How to Implement Scaled Dot-Product Attention from Scratch in TensorFlow and Keras

By Stefania Cristina on January 6, 2023 in Attention 7

Having familiarized ourselves with the theory behind the Transformer model and its attention mechanism, we’ll start our journey of implementing a complete Transformer model by first seeing how to implement the scaled-dot product attention. The scaled dot-product attention is an integral part of the multi-head attention, which, in turn, is an important component of both the Transformer encoder and decoder. Our end goal will be to apply the complete Transformer model to Natural Language Processing (NLP).

In this tutorial, you will discover how to implement scaled dot-product attention from scratch in TensorFlow and Keras.

After completing this tutorial, you will know:

The operations that form part of the scaled dot-product attention mechanism
How to implement the scaled dot-product attention mechanism from scratch

Kick-start your project with my book Building Transformer Models with Attention. It provides self-study tutorials with working code to guide you into building a fully-working transformer model that can
translate sentences from one language to another...

Let’s get started.

How to implement scaled dot-product attention from scratch in TensorFlow and Keras
Photo by Sergey Shmidt, some rights reserved.

Tutorial Overview

This tutorial is divided into three parts; they are:

Recap of the Transformer Architecture
- The Transformer Scaled Dot-Product Attention
Implementing the Scaled Dot-Product Attention From Scratch
Testing Out the Code

Prerequisites

For this tutorial, we assume that you are already familiar with:

Recap of the Transformer Architecture

Recall having seen that the Transformer architecture follows an encoder-decoder structure. The encoder, on the left-hand side, is tasked with mapping an input sequence to a sequence of continuous representations; the decoder, on the right-hand side, receives the output of the encoder together with the decoder output at the previous time step to generate an output sequence.

The encoder-decoder structure of the Transformer architecture
Taken from “Attention Is All You Need“

In generating an output sequence, the Transformer does not rely on recurrence and convolutions.

You have seen that the decoder part of the Transformer shares many similarities in its architecture with the encoder. One of the core components that both the encoder and decoder share within their multi-head attention blocks is the scaled dot-product attention.

The Transformer Scaled Dot-Product Attention

First, recall the queries, keys, and values as the important components you will work with.

· · · · ·

> List of tasks:
1) In the scaled dot-product attention tutorial, what does the Transformer avoid relying on when it generates an output sequence?
2) Pick up the scaled dot-product attention tutorial after its last sentence and keep writing in the same voice.

· · · · ·

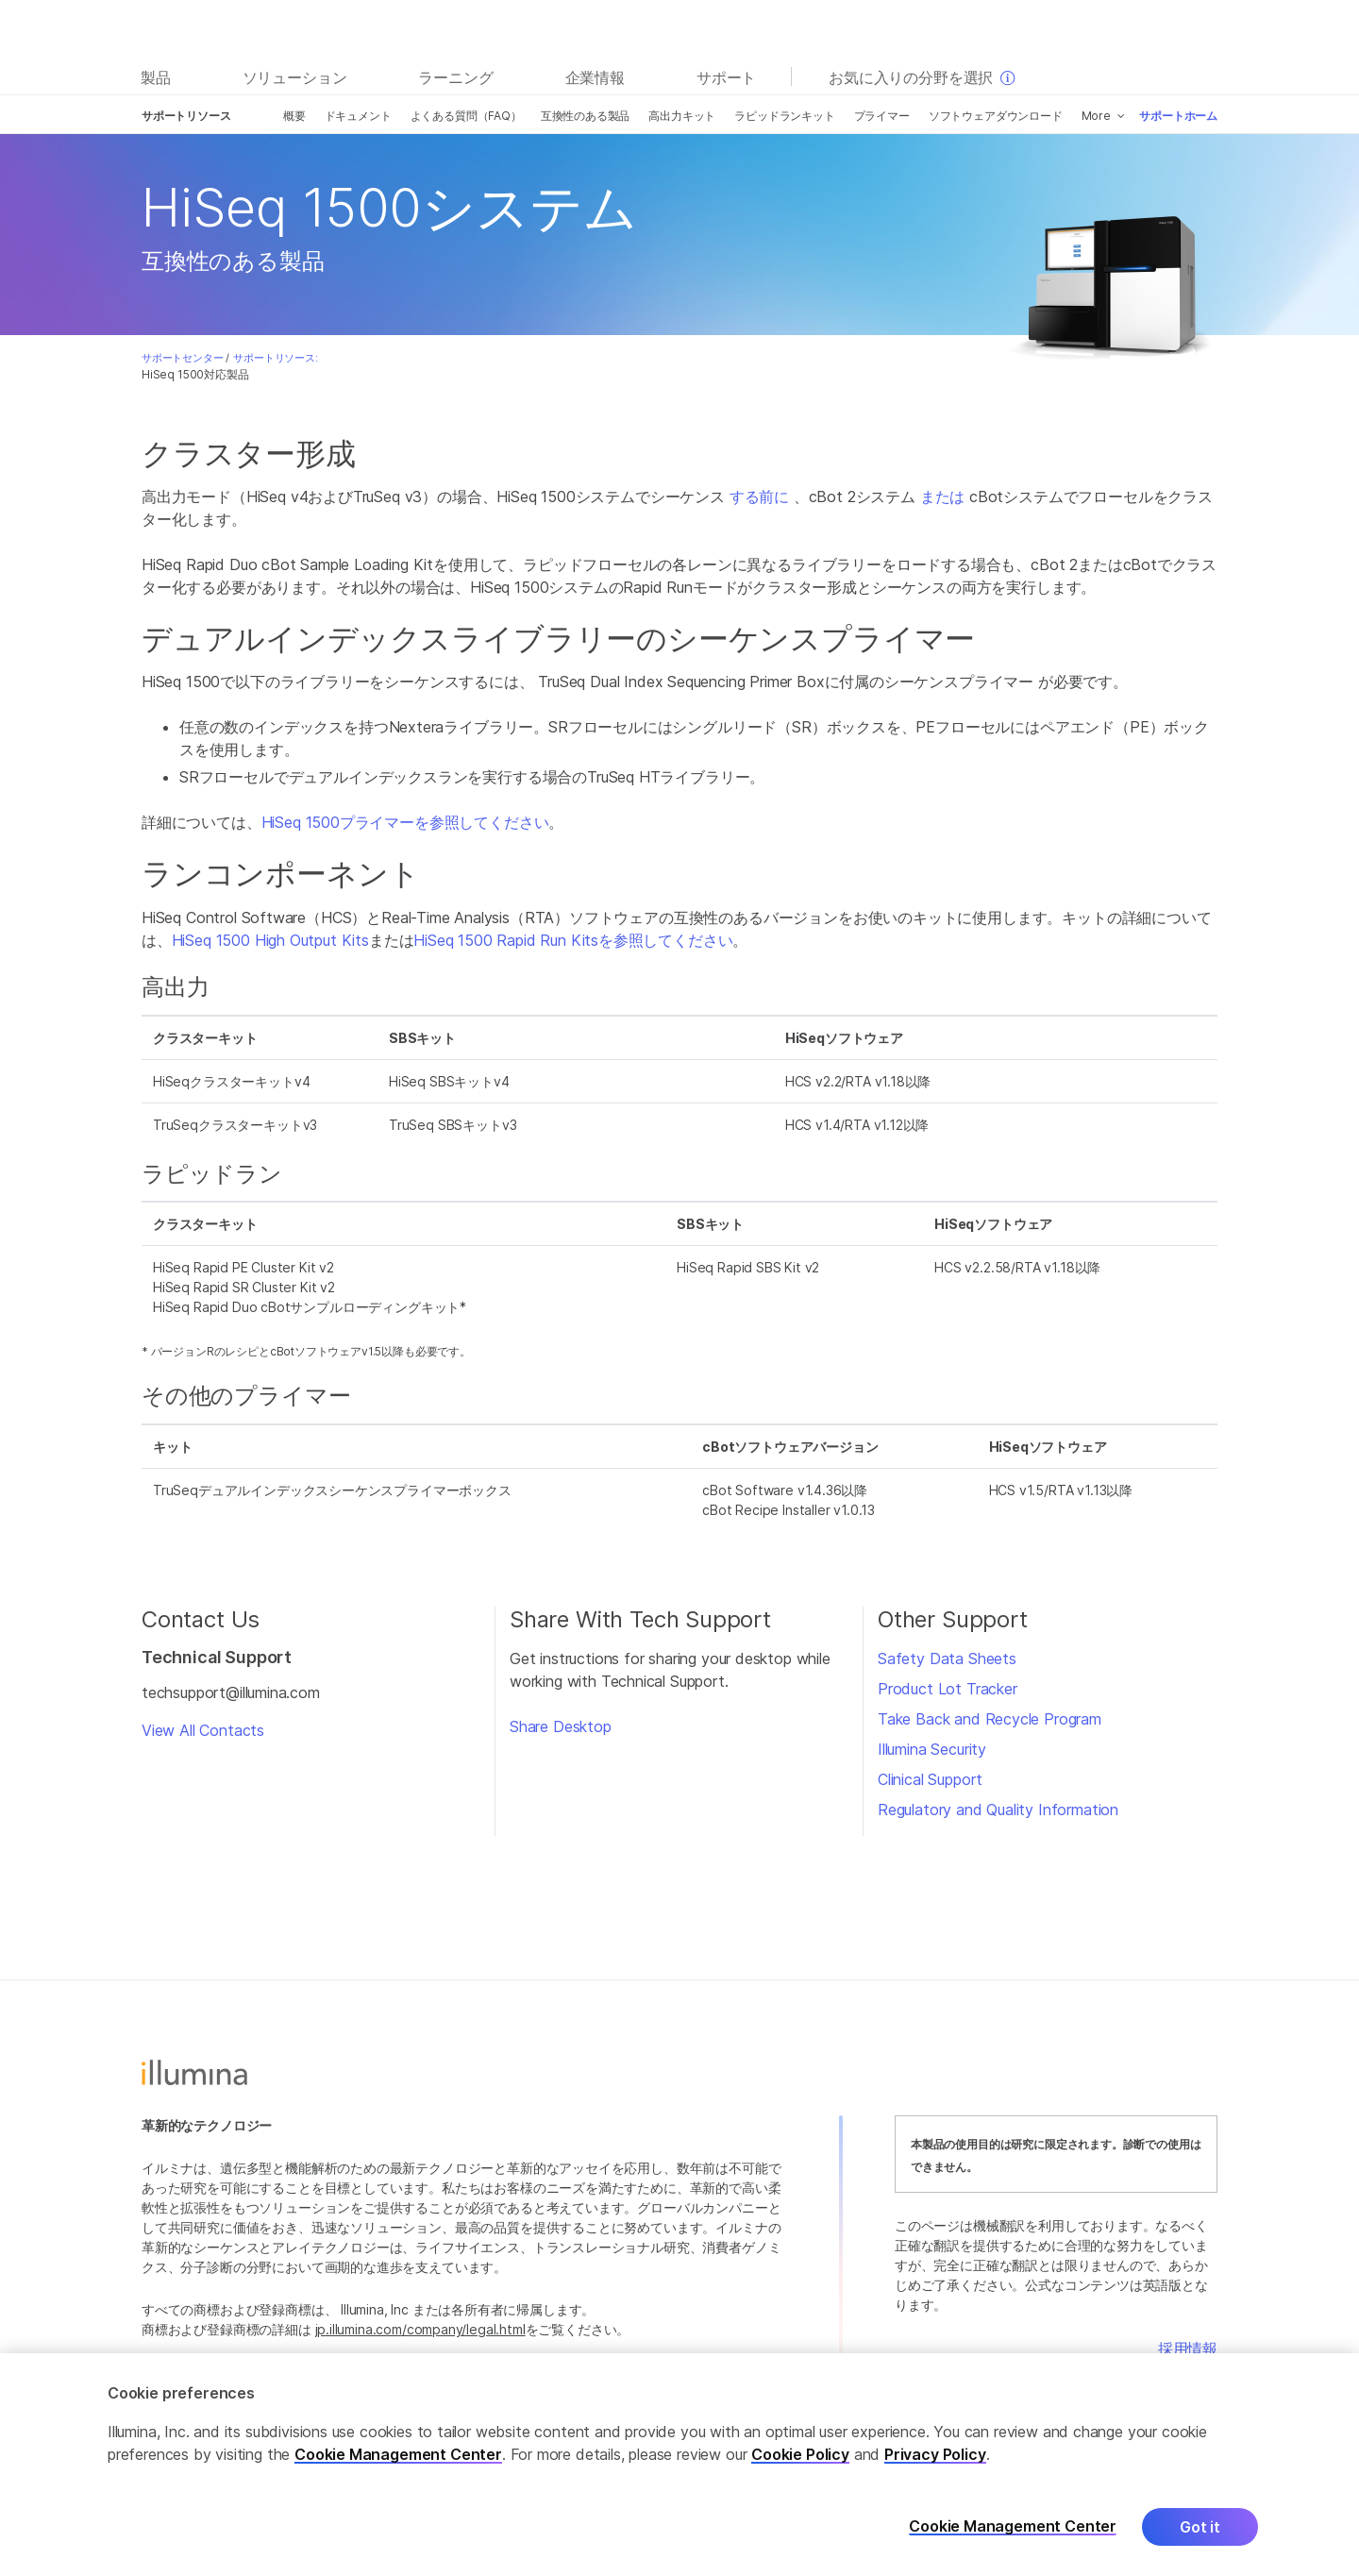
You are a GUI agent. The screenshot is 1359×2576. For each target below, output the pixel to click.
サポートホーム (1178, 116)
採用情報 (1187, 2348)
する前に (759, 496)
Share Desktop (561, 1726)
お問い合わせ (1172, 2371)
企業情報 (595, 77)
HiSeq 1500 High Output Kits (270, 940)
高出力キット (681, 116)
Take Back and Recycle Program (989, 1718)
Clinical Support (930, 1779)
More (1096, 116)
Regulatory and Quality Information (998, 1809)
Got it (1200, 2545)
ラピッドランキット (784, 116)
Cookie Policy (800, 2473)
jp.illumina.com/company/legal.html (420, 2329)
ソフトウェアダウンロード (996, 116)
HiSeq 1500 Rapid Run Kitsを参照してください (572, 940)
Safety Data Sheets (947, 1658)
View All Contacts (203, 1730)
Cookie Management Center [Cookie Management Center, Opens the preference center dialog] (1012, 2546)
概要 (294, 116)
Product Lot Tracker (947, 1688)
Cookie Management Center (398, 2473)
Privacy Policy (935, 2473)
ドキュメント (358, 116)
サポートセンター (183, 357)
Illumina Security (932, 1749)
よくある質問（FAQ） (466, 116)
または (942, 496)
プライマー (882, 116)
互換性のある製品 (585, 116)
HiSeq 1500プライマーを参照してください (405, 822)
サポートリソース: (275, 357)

· · · · ·

> Task answers:
1) Recurrence and convolutions.

2)
In the encoder stage, they each carry the same input sequence after this has been embedded and augmented by positional information. Similarly, on the decoder side, the queries, keys, and values fed into the first attention block represent the same target sequence after this would have also been embedded and augmented by positional information. The second attention block of the decoder receives the encoder output in the form of keys and values and the normalized output of the first attention block as the queries. The dimensionality of the queries and keys is denoted by $d_k$, whereas the dimensionality of the values is denoted by $d_v$.

The scaled dot-product attention receives these queries, keys, and values as inputs and first computes the dot-product of the queries with the keys. The result is subsequently scaled by the square root of $d_k$, producing the attention scores. They are then fed into a softmax function, obtaining a set of attention weights. Finally, the attention weights are used to scale the values through a weighted multiplication operation. This entire process can be explained mathematically as follows, where $\mathbf{Q}$, $\mathbf{K}$ and $\mathbf{V}$ denote the queries, keys, and values, respectively:

$$\text{attention}(\mathbf{Q}, \mathbf{K}, \mathbf{V}) = \text{softmax} \left( \frac{\mathbf{Q} \mathbf{K}^\mathsf{T}}{\sqrt{d_k}} \right) \mathbf{V}$$

Each multi-head attention block in the Transformer model implements a scaled dot-product attention operation as shown below:

Scaled dot-product attention and multi-head attention
Taken from “Attention Is All You Need“

You may note that the scaled dot-product attention can also apply a mask to the attention scores before feeding them into the softmax function.

Since the word embeddings are zero-padded to a specific sequence length, a padding mask needs to be introduced in order to prevent the zero tokens from being processed along with the input in both the encoder and decoder stages. Furthermore, a look-ahead mask is also required to prevent the decoder from attending to succeeding words, such that the prediction for a particular word can only depend on known outputs for the words that come before it.

These look-ahead and padding masks are applied inside the scaled dot-product attention set to -$\infty$ all the values in the input to the softmax function that should not be considered. For each of these large negative inputs, the softmax function will, in turn, produce an output value that is close to zero, effectively masking them out. The use of these masks will become clearer when you progress to the implementation of the encoder and decoder blocks in separate tutorials.

For the time being, let’s see how to implement the scaled dot-product attention from scratch in TensorFlow and Keras.

Want to Get Started With Building Transformer Models with Attention?

Take my free 12-day email crash course now (with sample code).

Click to sign-up and also get a free PDF Ebook version of the course.

Implementing the Scaled Dot-Product Attention from Scratch

For this purpose, you will create a class called DotProductAttention that inherits from the Layer base class in Keras.

In it, you will create the class method, call(), that takes as input arguments the queries, keys, and values, as well as the dimensionality, $d_k$, and a mask (that defaults to None):

class DotProductAttention(Layer):
    def __init__(self, **kwargs):
        super(DotProductAttention, self).__init__(**kwargs)

    def call(self, queries, keys, values, d_k, mask=None):
        ...

class DotProductAttention(Layer):

def __init__(self, **kwargs):

super(DotProductAttention, self).__init__(**kwargs)

def call(self, queries, keys, values, d_k, mask=None):

...

The first step is to perform a dot-product operation between the queries and the keys, transposing the latter. The result will be scaled through a division by the square root of $d_k$. You will add the following line of code to the call() class method:

...
scores = matmul(queries, keys, transpose_b=True) / sqrt(d_k)
...

...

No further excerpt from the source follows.